*Sumber*
============================================================

Kamis, 08 Juli 2010

Teh Botol dan KeMahaAdilan

Siang cukup panas hari itu, namun memang tubuh harus melawan matahari, harus dipaksa untuk memutar turbin kendali waktu,walau tidak mampu untuk menghentikan usia dalam keabadian, namun setidaknya hal itu yang harus dilakukan, seperti kata duffrance dalam film swhanksang redemtion "sibuk untuk hidup, atau sibuk untuk mati" kata2 itu lah yang membuat dia bisa lolos dari penjara setelah 20 tahun terpenjara, yaitu menyibukan diri untuk mendapatkan kehidupan baru. dan saya pun mencoba melakukannya dengan melawan panasnya matahari jakarta yang sudah terkontaminasi dengan ribuan partikel polusi, dan saya yakin semua orang melakukan hal yang sama, walau dalam kontruksi yang berbeda...
"sibuk untuk hidup, atau sibuk untuk mati"

tidak seperti biasanya, saya memulai perjalanan dari grogol, seseorang meminta saya mengatarnya. Bus way seperti biasanya penuh sesak, makin terlihat tua tanpa pemiliharaan, beberapa dindingnya sudah mulai berkarat,AC sudah mulai tidak berfungsi dengan baik, pintu keluar-masukpun sudah terlihat semi otomatis, artinya harus di dorong dengan tangan kernetnya untuk menutup atau membukanya, kalau tidak dia hanya menutup atau membuka setengah saja, orang menyebutnya biasa indosasia, biaya proyek cukup besar namun minim pemeliharaan, ini yang menyebabkan proyek mengatasi masalah kemacetan jakarta tidak kunjung usai. Setelah mentarnya, saya pun mulai bergegas untuk menuju kantor, jam di busway menunjukan jam 13.20, saya masuk shift sore kali ini, jam 15.00 tepatnya saya harus sudah masuk ke kantor, perjalanan dari grogol sebenarnya tidak membutuhkan waktu yang lama, mungkin bisa ditempuh sekitar 15 menit, namun karena malas untuk kembali ke kostan saya putuskan langsung ke kantor...

============================================================

*Data Tersedia*
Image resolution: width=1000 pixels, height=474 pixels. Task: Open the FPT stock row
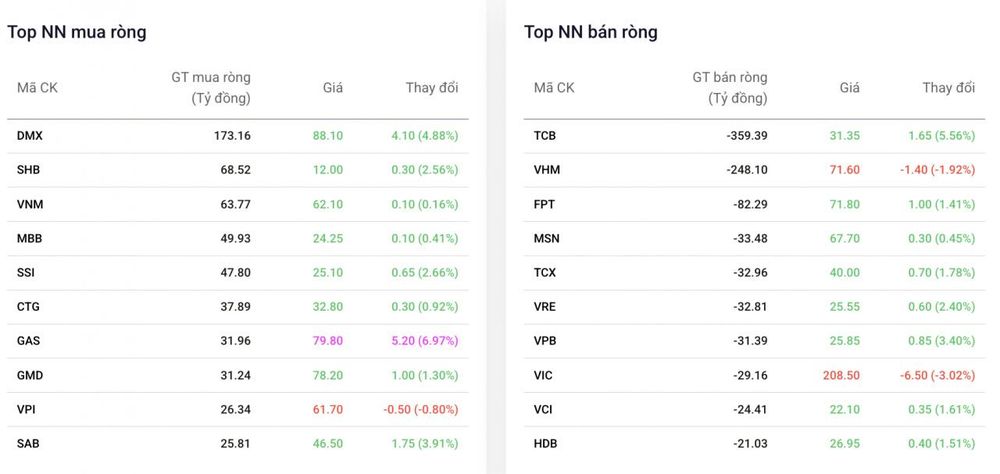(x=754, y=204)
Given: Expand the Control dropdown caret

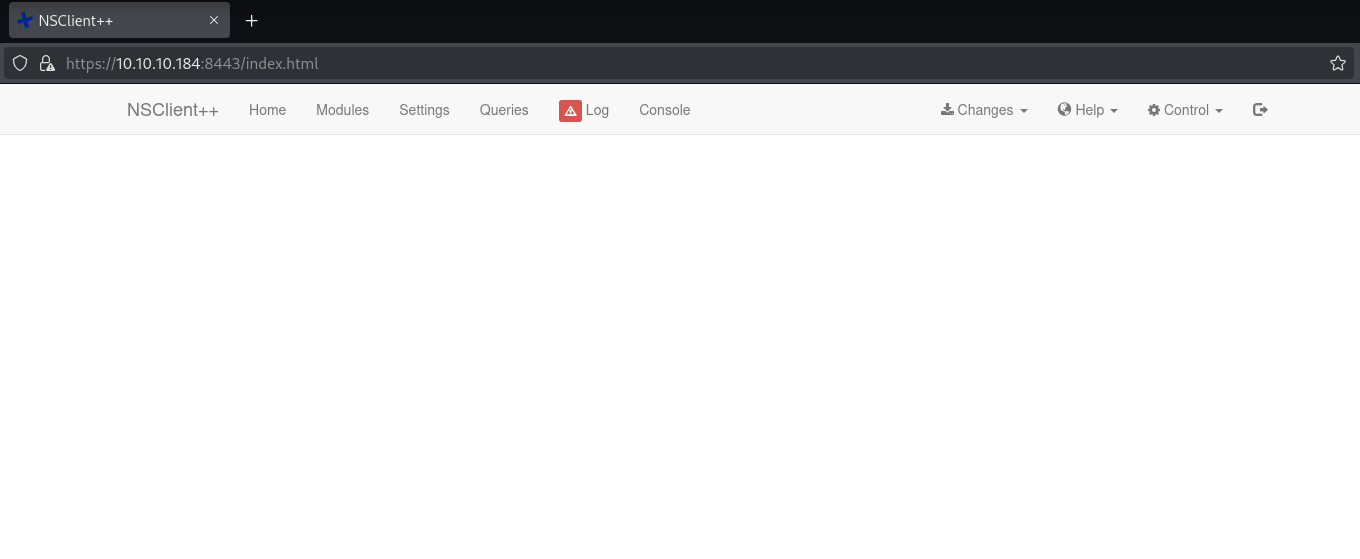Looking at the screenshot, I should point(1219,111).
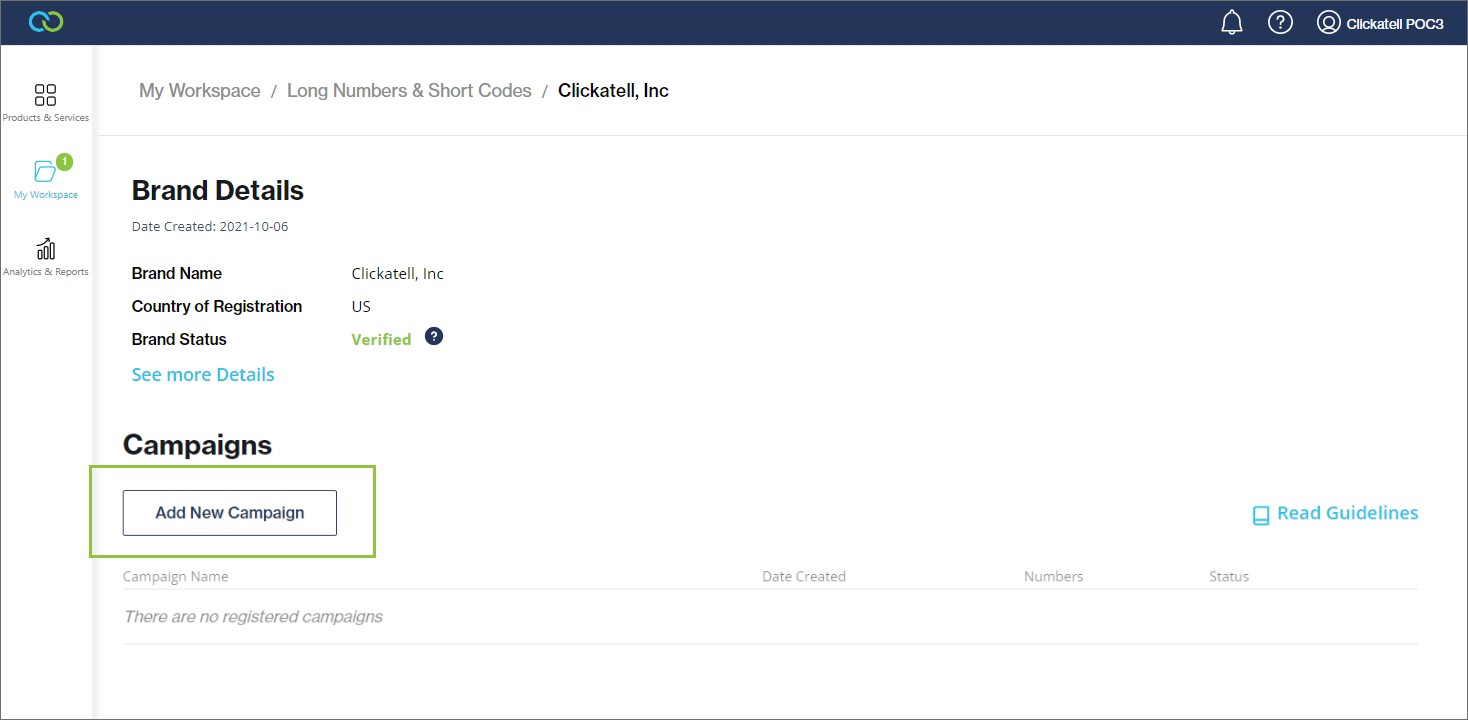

============================================================

*Instruksi Tugas A*
Menurut teks sumber, mengapa proyek untuk mengatasi kemacetan Jakarta tidak kunjung usai? Jelaskan dalam satu sampai tiga kalimat.
*Instruksi Tugas B*
Dalam teks sumber, pukul berapa penulis harus sudah masuk ke kantor?
*Instruksi Tugas C*
Cetak bagian teks sumber yang dimulai dari "Kamis, 08 Juli" dan berakhir pada "kontruksi yang berbeda...".
Data di atas adalah bahan terpisah dari teks sumber.

*Jawaban Benar A*
Proyek itu tidak kunjung usai karena biayanya cukup besar, tetapi pemeliharaannya minim. Teks sumber menyebut keadaan ini "indosasia".

*Jawaban Benar B*
Pukul 15.00.

*Jawaban Benar C*
Kamis, 08 Juli 2010

Teh Botol dan KeMahaAdilan

Siang cukup panas hari itu, namun memang tubuh harus melawan matahari, harus dipaksa untuk memutar turbin kendali waktu,walau tidak mampu untuk menghentikan usia dalam keabadian, namun setidaknya hal itu yang harus dilakukan, seperti kata duffrance dalam film swhanksang redemtion "sibuk untuk hidup, atau sibuk untuk mati" kata2 itu lah yang membuat dia bisa lolos dari penjara setelah 20 tahun terpenjara, yaitu menyibukan diri untuk mendapatkan kehidupan baru. dan saya pun mencoba melakukannya dengan melawan panasnya matahari jakarta yang sudah terkontaminasi dengan ribuan partikel polusi, dan saya yakin semua orang melakukan hal yang sama, walau dalam kontruksi yang berbeda...